EXTRACTED MATERIAL:
◇ ◇ ◇ ◇ ◇

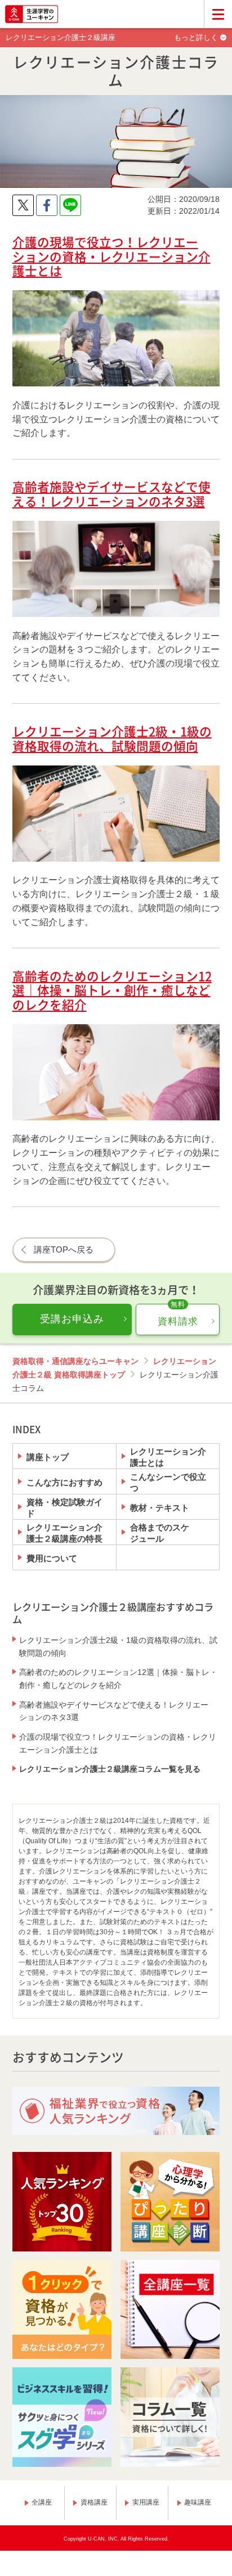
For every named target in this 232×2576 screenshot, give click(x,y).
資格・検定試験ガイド (64, 1507)
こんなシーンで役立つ (168, 1482)
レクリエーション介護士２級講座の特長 (64, 1533)
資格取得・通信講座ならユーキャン (75, 1361)
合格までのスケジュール (159, 1533)
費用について (51, 1558)
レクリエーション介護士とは (168, 1457)
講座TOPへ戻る (63, 1249)
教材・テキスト (159, 1507)
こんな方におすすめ (64, 1482)
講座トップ (47, 1457)
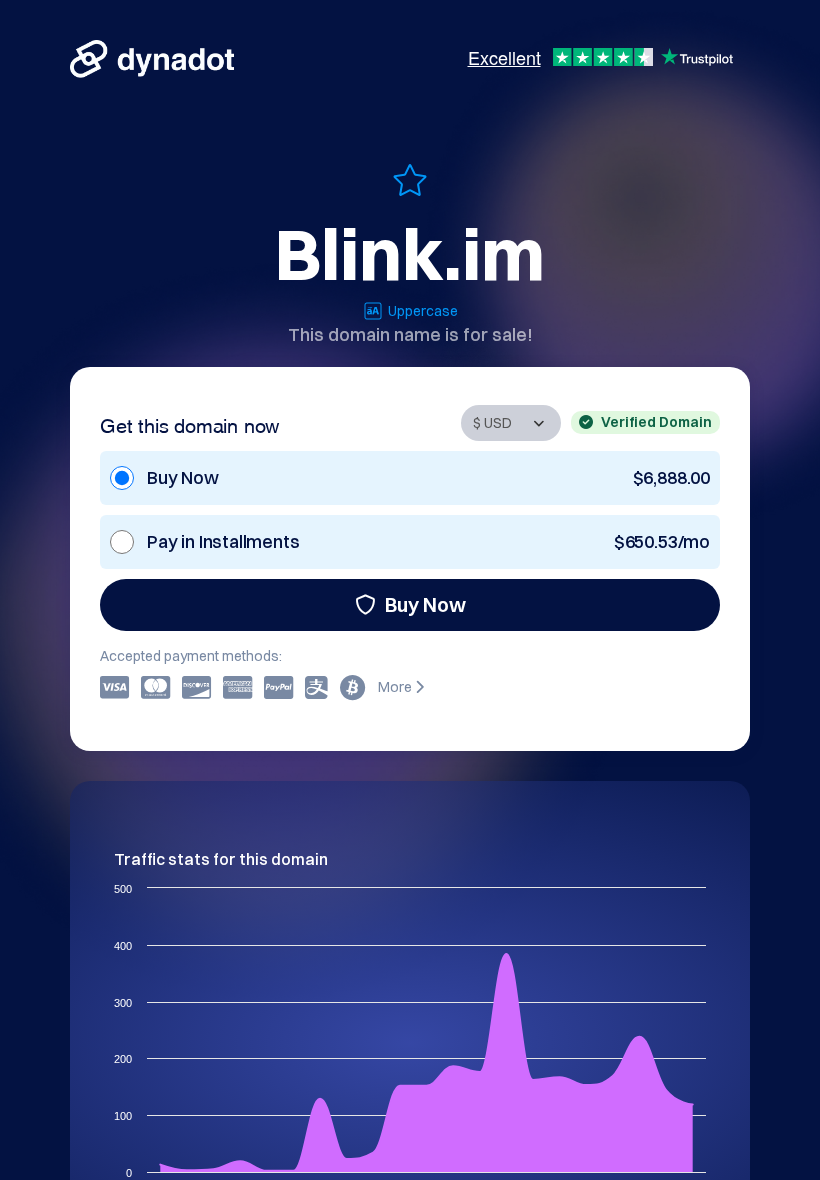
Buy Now (425, 604)
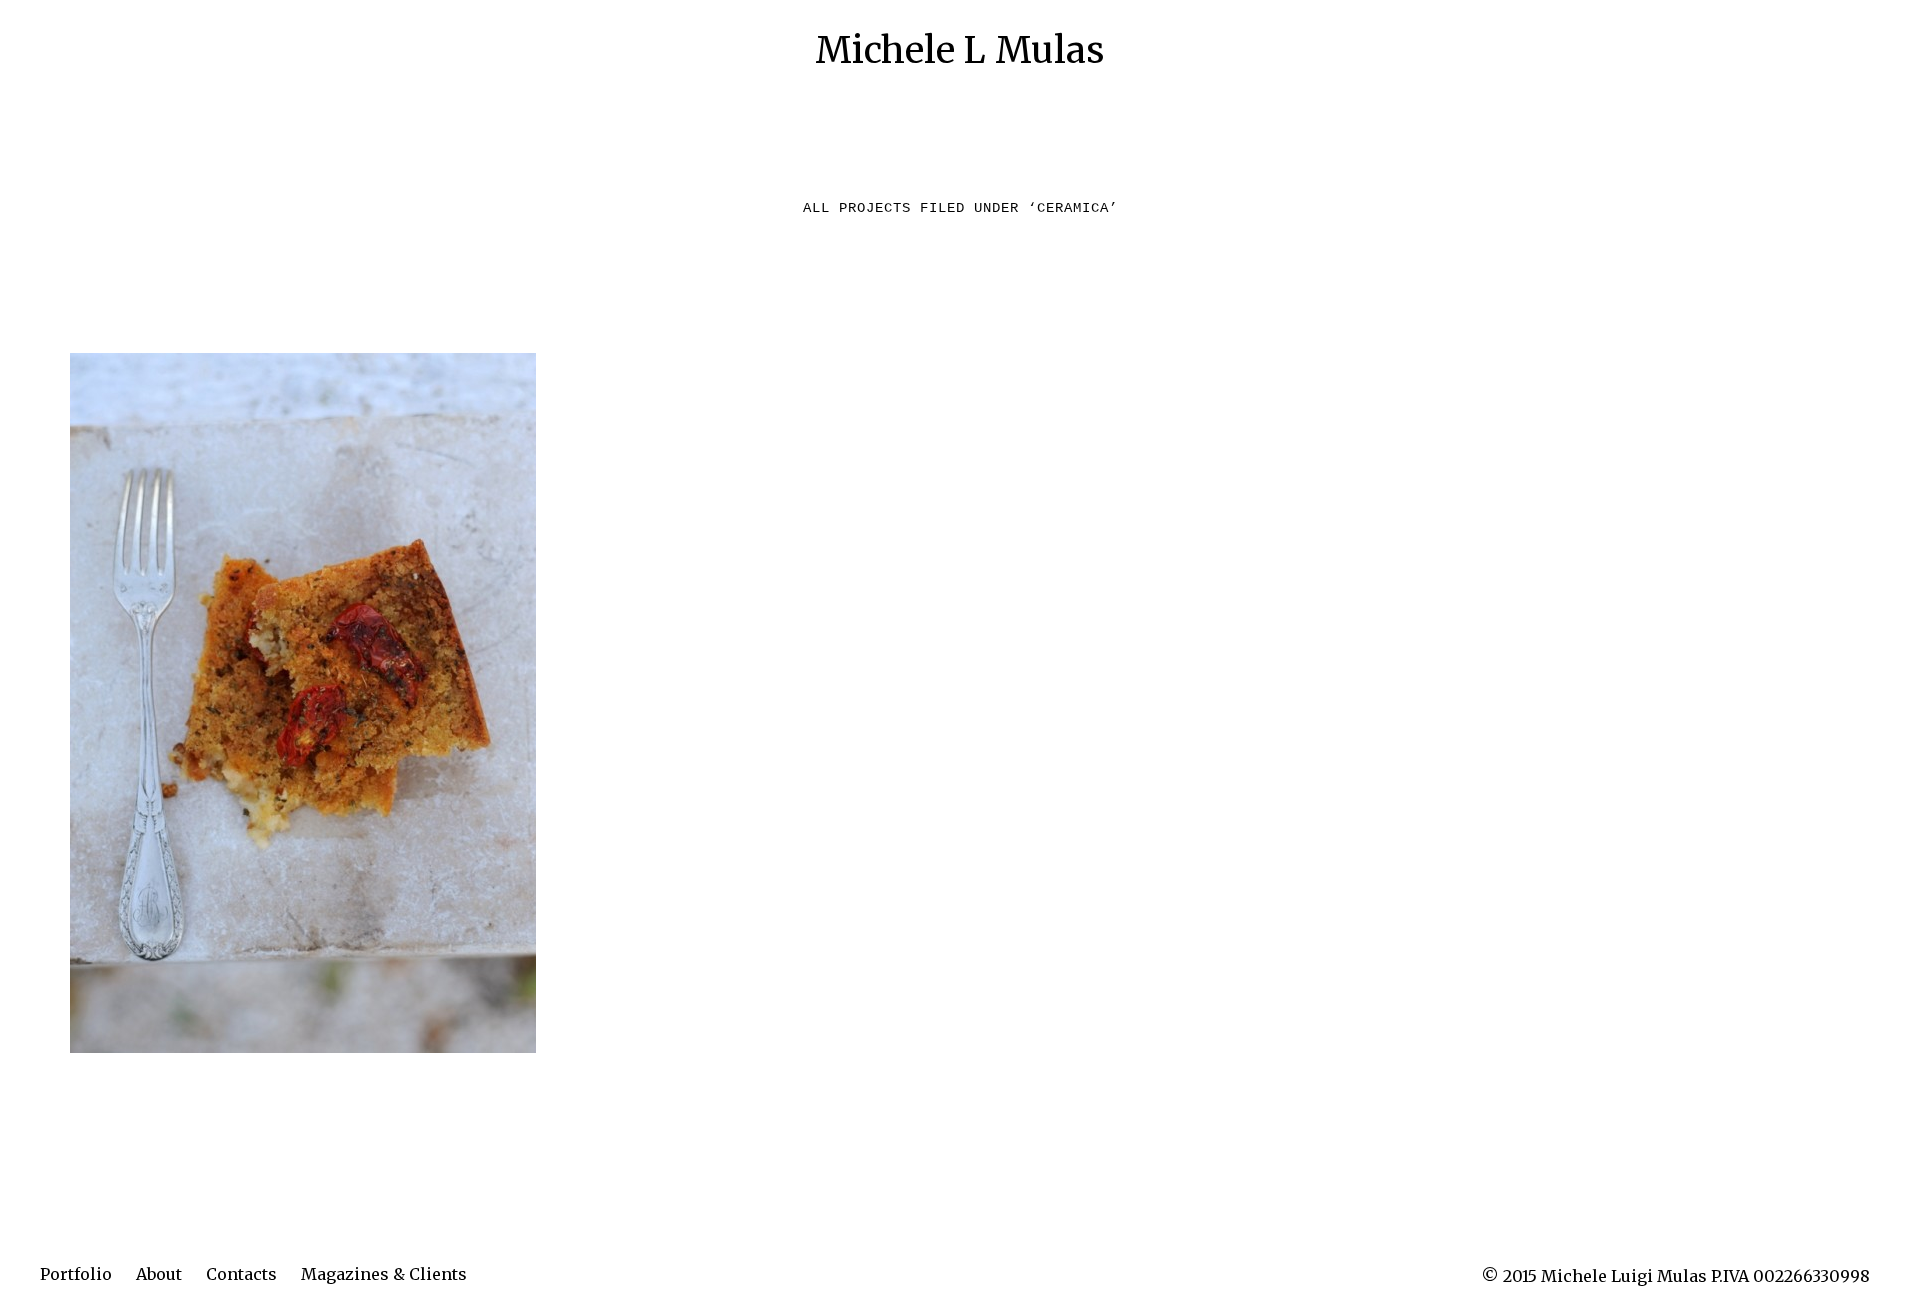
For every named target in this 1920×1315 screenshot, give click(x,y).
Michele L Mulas (959, 50)
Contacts (241, 1274)
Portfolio (76, 1274)
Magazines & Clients (384, 1274)
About (159, 1274)
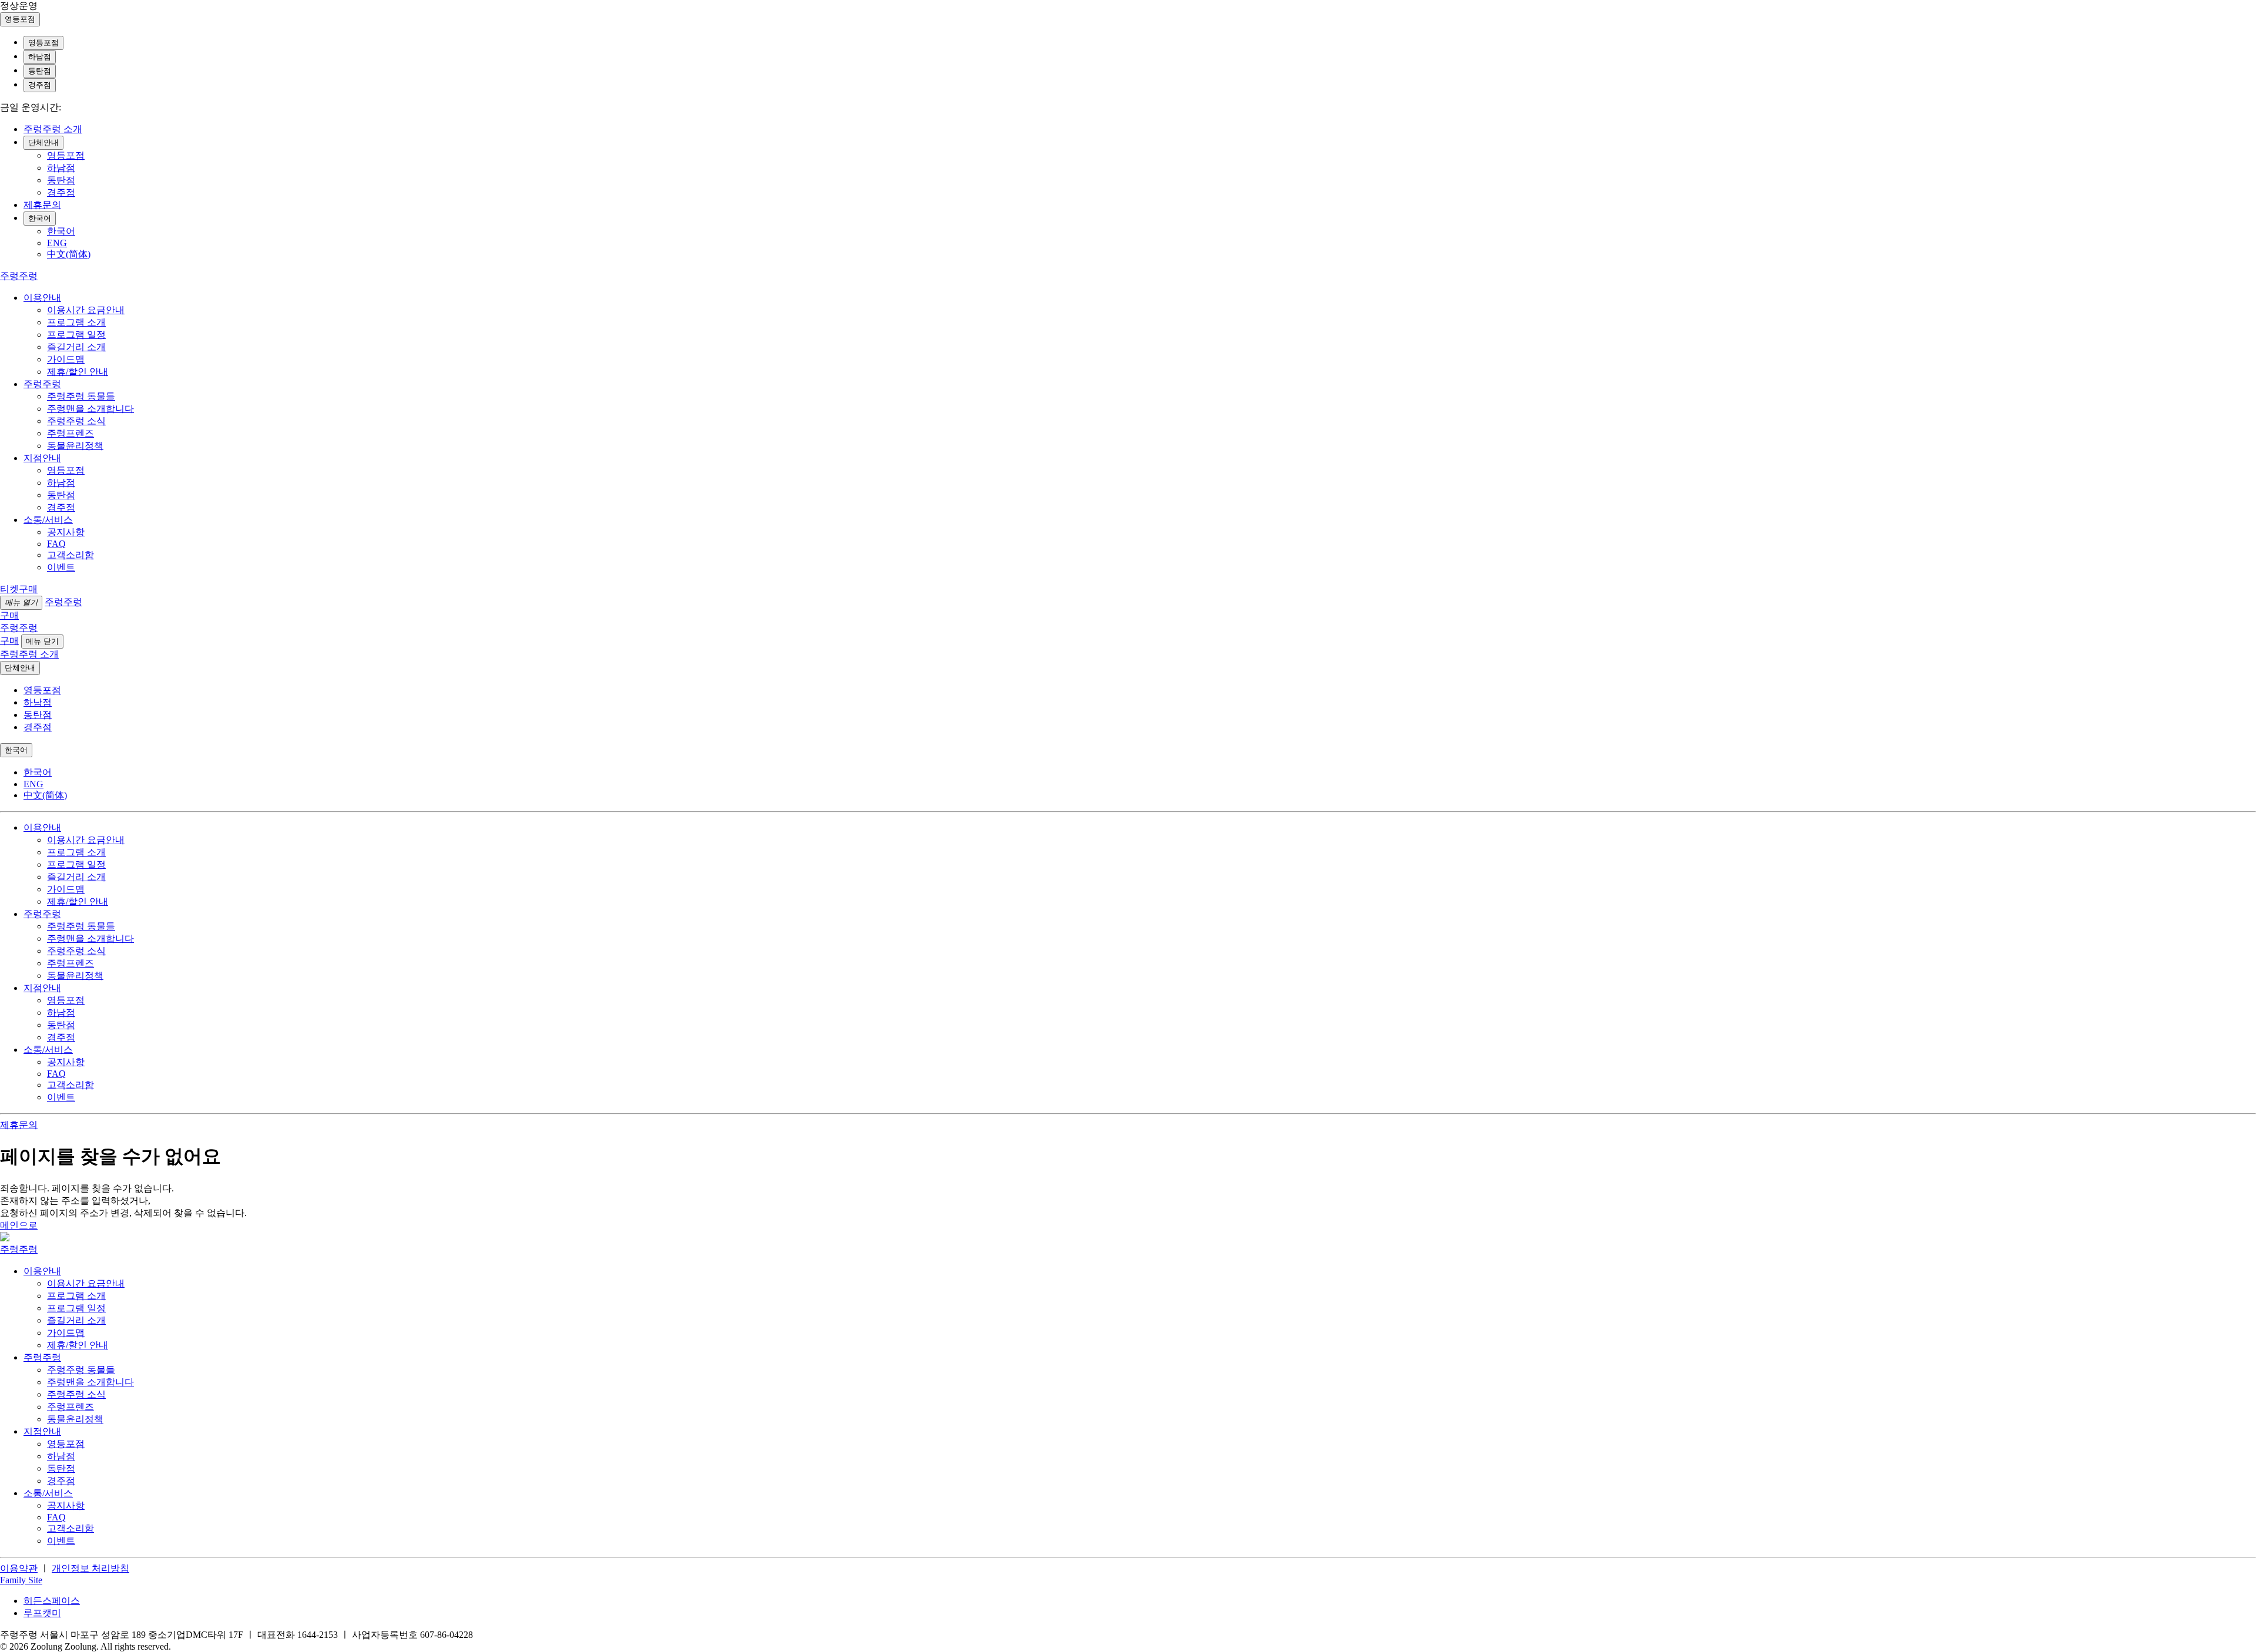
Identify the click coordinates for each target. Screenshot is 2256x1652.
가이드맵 (66, 359)
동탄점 (39, 70)
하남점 (39, 56)
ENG (57, 243)
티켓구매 (19, 589)
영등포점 (43, 42)
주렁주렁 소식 (76, 421)
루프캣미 (42, 1613)
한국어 (39, 218)
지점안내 (42, 458)
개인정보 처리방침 (90, 1568)
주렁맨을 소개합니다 (90, 409)
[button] (21, 1580)
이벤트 (61, 567)
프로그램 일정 (76, 335)
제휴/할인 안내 (77, 372)
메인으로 (19, 1225)
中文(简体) (68, 254)
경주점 (39, 84)
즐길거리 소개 (76, 347)
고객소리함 (70, 555)
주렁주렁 (42, 384)
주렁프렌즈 (70, 433)
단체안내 (43, 142)
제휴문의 (42, 205)
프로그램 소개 (76, 322)
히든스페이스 (52, 1601)
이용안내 (42, 298)
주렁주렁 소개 (53, 129)
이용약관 (19, 1568)
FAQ (56, 544)
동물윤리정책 (75, 446)
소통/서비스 (48, 520)
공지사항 (66, 532)
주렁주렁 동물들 (81, 396)
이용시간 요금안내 (86, 310)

◇ ◇ ◇ ◇ ◇

EXERCISE OBJECTIVE:
Look above for the line with "루프캣미 (42, 1613)"; retype exactly that line, every line after it up to the line with "주렁프렌즈 (70, 433)", and that line too, nothing else.

YOUR SOLUTION:
루프캣미 (42, 1613)
한국어 (39, 218)
지점안내 (42, 458)
개인정보 처리방침 (90, 1568)
주렁맨을 소개합니다 (90, 409)
[button] (21, 1580)
이벤트 (61, 567)
프로그램 일정 (76, 335)
제휴/할인 안내 (77, 372)
메인으로 (19, 1225)
中文(简体) (68, 254)
경주점 (39, 84)
즐길거리 소개 (76, 347)
고객소리함 (70, 555)
주렁주렁 (42, 384)
주렁프렌즈 (70, 433)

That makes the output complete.